With the advent of the Atkins series, Gretsch guitars began to play a large part in the development of rock n' roll. George Harrison and John Lennon gave the company its second big boost, destroying the monopoly that rival companies Gibson and Fender held. Gretsch guitars had weekly television exposure when the company supplied the guitars and drums for the Monkees beginning in the mid-1960s. The Monkees' fan base of teenage girls was not the prime demographic of the ideal Gretsch customer, however.

In 1967 the Gretsch Company was sold to Baldwin, and its fortunes ebbed. Customers said that quality slipped as production moved from Brooklyn to Arkansas. Fred Gretsch never found an adequate replacement, and after he died in 1979, Chet Atkins withdrew his endorsement. Eventually, in 1989, another Fred Gretsch, nephew of Fred Jr., and his wife bought the company back from Baldwin. George Harrison suggested a Traveling Wilburys model, which, while not like the great Gretsch classics, signaled that the company was back. In the 1980s, rockabilly revival or "hyperbilly" player Brian Setzer reignited interest in Gretsch guitars with his band the Stray Cats. The revival of Gretsch models continued with musicians spanning the range of rock to "country-fed punk" to heavy metal.

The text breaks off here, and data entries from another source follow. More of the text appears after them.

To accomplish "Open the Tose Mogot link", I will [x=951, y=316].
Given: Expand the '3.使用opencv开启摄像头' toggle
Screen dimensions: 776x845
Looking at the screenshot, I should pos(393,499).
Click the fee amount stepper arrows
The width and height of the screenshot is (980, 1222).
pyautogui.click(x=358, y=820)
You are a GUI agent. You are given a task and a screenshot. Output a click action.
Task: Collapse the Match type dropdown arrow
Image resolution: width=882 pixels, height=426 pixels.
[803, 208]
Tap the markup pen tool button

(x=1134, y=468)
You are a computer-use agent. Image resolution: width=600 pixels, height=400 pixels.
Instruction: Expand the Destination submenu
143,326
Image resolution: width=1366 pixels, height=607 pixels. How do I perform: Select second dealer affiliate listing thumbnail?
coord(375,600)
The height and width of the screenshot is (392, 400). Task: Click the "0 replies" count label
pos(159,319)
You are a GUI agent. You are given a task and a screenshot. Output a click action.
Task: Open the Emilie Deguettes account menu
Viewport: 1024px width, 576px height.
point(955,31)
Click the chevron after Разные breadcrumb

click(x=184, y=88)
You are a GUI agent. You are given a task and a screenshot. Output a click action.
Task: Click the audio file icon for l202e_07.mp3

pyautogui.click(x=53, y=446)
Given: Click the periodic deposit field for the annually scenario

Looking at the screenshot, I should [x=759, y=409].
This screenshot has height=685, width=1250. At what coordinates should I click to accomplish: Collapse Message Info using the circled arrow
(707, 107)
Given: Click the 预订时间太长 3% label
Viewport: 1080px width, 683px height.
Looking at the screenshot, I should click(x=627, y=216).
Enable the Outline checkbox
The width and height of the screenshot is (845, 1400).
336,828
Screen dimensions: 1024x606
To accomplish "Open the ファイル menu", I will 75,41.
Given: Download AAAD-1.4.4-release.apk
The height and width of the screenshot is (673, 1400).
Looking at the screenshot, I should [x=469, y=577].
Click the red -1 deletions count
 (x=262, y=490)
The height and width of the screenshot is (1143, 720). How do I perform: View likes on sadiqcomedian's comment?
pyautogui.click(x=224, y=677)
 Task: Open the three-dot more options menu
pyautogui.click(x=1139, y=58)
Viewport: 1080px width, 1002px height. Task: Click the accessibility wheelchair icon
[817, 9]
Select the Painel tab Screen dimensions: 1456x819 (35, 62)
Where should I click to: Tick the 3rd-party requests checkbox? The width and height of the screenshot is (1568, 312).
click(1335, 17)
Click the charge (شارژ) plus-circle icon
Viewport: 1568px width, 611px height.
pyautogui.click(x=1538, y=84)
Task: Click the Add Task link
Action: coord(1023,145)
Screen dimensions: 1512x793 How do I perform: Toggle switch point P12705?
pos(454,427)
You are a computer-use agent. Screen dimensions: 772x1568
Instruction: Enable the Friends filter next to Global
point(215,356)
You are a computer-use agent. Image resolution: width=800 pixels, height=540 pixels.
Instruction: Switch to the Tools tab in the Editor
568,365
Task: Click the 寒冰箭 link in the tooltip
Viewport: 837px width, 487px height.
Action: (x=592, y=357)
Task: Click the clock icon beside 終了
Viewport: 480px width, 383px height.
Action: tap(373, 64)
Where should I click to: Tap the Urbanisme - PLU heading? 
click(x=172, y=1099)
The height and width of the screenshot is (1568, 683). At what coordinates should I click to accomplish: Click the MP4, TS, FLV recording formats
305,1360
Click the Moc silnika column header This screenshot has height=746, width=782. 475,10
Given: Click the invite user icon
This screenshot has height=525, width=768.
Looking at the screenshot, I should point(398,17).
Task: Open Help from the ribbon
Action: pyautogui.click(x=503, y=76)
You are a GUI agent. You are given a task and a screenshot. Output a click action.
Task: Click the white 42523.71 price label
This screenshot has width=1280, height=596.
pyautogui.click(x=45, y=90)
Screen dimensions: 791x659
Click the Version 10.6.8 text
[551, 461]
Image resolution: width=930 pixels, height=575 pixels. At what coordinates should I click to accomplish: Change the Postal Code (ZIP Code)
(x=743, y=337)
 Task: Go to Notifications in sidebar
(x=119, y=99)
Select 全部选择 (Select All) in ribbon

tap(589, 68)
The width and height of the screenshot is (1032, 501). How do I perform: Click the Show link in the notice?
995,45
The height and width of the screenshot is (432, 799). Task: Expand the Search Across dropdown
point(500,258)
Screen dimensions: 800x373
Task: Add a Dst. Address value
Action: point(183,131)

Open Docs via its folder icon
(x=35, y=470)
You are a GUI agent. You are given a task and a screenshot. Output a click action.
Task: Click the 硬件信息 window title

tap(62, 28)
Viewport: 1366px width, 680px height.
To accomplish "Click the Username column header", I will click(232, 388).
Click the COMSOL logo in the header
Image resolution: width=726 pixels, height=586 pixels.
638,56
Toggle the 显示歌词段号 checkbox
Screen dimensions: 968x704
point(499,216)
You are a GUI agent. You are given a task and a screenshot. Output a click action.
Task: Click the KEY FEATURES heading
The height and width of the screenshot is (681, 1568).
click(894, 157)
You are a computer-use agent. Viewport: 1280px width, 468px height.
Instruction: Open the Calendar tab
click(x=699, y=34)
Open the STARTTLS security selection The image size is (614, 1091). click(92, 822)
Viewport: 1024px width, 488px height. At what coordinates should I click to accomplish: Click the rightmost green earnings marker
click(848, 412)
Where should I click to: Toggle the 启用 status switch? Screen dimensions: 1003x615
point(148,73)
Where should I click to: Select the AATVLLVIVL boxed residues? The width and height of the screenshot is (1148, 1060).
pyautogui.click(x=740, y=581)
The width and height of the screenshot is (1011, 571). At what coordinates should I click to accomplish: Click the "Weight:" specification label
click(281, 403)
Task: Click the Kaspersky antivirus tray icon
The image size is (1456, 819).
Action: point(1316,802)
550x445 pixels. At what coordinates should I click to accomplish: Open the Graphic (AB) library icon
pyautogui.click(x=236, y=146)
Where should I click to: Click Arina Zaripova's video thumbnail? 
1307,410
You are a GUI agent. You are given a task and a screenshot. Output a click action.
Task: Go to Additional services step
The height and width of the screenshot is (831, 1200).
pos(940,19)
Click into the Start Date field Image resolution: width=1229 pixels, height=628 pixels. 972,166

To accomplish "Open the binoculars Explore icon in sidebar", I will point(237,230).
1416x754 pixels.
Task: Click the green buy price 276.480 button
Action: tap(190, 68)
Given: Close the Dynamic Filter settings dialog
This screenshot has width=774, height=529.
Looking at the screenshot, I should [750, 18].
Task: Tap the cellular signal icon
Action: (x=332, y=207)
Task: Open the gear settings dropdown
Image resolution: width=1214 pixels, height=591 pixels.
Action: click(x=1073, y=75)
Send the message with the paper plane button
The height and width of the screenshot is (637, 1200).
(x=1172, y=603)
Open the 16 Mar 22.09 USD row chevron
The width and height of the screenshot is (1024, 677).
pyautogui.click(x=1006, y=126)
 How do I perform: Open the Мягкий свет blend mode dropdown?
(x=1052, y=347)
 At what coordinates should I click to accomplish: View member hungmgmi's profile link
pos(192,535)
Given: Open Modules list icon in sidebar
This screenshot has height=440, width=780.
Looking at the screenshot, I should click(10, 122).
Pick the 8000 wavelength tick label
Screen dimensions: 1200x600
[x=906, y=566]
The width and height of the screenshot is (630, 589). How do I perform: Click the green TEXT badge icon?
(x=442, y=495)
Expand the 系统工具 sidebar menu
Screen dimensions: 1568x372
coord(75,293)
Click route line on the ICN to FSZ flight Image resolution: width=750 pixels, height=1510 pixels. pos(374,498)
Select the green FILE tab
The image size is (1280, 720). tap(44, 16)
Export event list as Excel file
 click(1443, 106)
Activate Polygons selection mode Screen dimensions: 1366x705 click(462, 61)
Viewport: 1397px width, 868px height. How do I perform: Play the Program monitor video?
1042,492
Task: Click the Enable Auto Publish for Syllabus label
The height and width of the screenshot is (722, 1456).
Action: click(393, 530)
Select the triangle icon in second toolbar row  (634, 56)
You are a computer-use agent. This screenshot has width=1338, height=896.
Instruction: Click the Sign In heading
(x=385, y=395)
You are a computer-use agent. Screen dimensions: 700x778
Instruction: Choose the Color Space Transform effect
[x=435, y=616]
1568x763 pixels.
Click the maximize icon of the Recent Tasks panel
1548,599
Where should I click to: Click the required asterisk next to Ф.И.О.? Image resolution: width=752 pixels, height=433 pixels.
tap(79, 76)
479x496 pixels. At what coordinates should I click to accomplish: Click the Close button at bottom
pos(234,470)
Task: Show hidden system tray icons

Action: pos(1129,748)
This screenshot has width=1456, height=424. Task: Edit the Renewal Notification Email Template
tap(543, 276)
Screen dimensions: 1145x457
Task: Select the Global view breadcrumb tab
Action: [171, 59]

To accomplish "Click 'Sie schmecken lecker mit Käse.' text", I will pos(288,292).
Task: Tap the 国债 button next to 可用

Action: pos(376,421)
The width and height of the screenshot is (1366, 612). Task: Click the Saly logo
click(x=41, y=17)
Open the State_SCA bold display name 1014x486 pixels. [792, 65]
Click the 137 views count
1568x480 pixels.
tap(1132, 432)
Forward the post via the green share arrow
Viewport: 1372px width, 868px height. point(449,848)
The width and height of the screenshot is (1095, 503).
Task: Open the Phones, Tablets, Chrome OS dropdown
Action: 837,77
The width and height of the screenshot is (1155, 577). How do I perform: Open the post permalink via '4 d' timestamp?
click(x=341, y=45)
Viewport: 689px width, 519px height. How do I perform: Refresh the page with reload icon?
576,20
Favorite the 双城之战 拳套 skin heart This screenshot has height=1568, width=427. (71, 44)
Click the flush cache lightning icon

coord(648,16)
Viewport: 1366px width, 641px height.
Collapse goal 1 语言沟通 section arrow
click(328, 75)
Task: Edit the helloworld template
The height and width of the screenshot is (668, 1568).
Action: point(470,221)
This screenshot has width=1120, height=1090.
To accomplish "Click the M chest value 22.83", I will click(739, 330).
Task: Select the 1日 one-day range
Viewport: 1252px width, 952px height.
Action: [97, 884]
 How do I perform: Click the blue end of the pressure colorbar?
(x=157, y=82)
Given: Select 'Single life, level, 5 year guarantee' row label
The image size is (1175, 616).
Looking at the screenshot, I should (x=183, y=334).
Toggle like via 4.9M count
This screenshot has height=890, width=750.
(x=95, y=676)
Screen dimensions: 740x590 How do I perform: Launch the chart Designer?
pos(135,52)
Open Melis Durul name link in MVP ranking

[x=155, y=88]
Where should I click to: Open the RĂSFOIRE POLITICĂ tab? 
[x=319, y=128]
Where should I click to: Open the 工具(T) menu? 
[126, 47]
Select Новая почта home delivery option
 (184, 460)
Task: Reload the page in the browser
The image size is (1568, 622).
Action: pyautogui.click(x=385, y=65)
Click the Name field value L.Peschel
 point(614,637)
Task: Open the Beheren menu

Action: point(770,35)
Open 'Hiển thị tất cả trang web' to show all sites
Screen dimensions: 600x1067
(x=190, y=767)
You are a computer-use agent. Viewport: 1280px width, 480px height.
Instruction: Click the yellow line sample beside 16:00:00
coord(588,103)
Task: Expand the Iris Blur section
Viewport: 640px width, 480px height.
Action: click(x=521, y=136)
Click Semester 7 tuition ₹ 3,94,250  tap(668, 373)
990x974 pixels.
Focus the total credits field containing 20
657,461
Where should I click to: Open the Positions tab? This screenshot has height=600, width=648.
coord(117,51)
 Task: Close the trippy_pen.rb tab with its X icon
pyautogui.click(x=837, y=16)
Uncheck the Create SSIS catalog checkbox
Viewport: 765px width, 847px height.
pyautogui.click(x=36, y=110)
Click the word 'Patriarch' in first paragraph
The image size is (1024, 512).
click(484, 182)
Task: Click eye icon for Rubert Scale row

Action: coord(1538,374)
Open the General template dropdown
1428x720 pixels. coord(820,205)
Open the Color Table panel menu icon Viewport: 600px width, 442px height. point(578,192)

In late 2002, Gretsch and Fender reached an agreement giving Fender most control over marketing, production and distribution of guitars. With an array of models based on vintage designs being introduced, the "Gretsch sound" has continued to evolve-no two Gretsch guitars sound like. Raw, grainy, and gritty, the Gretsch guitar has retained the idiosyncratic charm of past and present.